[Enregistrements conservés]
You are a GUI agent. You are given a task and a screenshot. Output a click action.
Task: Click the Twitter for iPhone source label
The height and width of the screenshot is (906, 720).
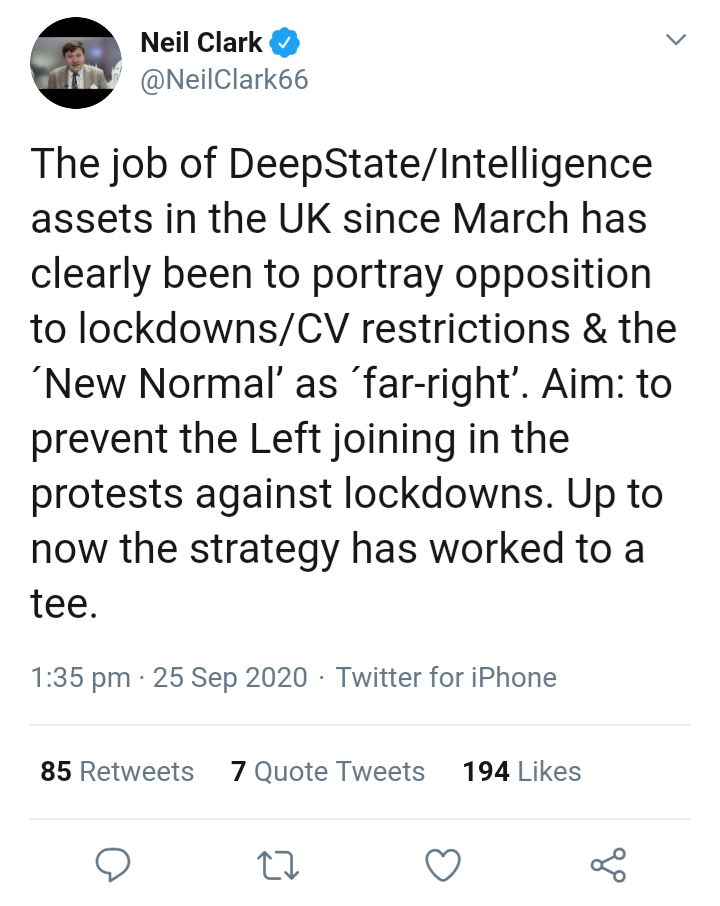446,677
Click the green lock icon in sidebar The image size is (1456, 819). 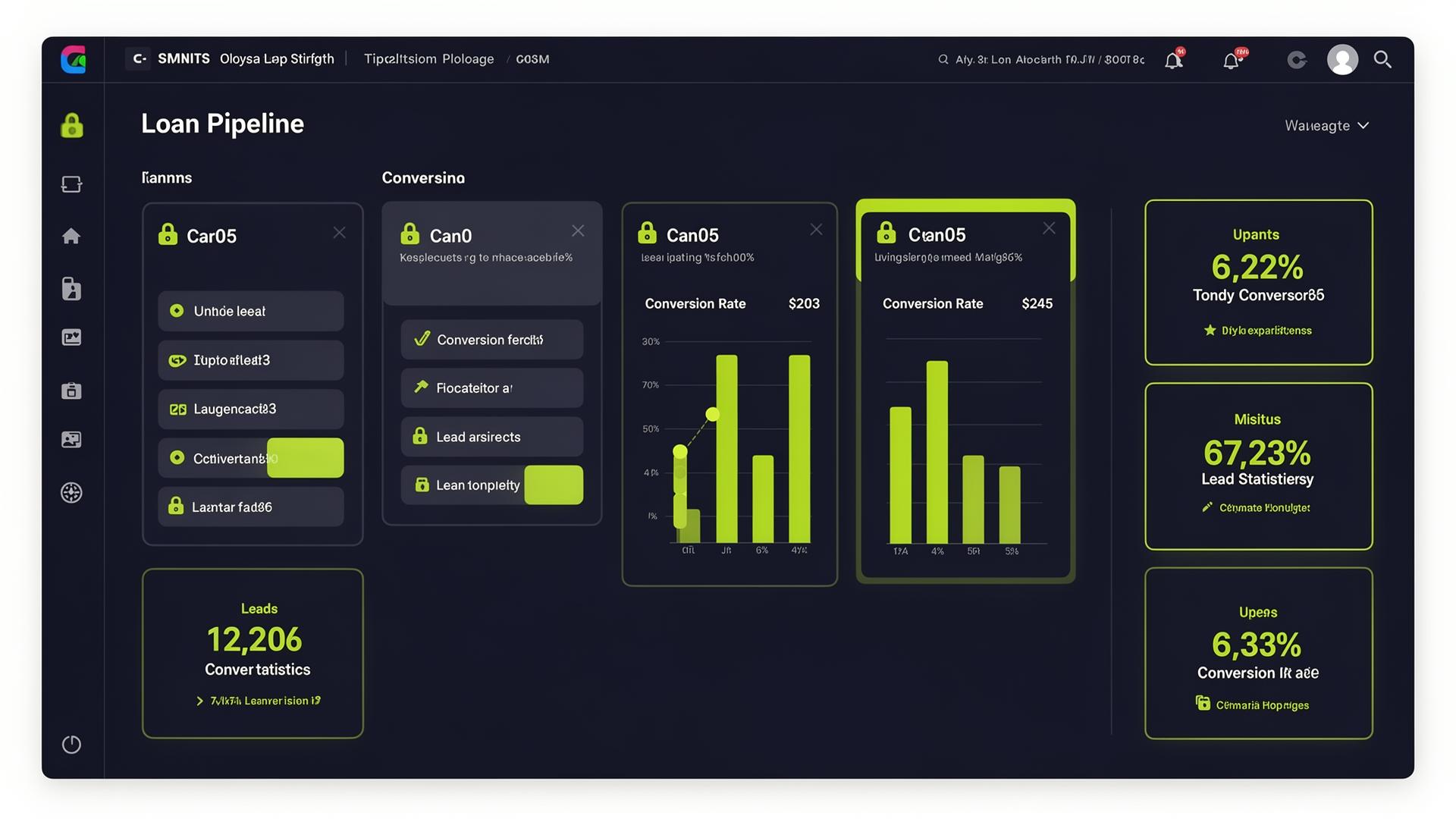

## VOTRE OBJECTIF:
Convertissez toutes les lignes des enregistrements ci-dessus en liste numérotée, sans les lignes vides. Laissez les images de côté dans votre réponse.

## TÂCHE ACCOMPLIE:
1. You are a GUI agent. You are given a task and a screenshot. Output a click action.
2. Task: Click the Twitter for iPhone source label
3. The height and width of the screenshot is (906, 720).
4. 446,677
5. Click the green lock icon in sidebar The image size is (1456, 819). 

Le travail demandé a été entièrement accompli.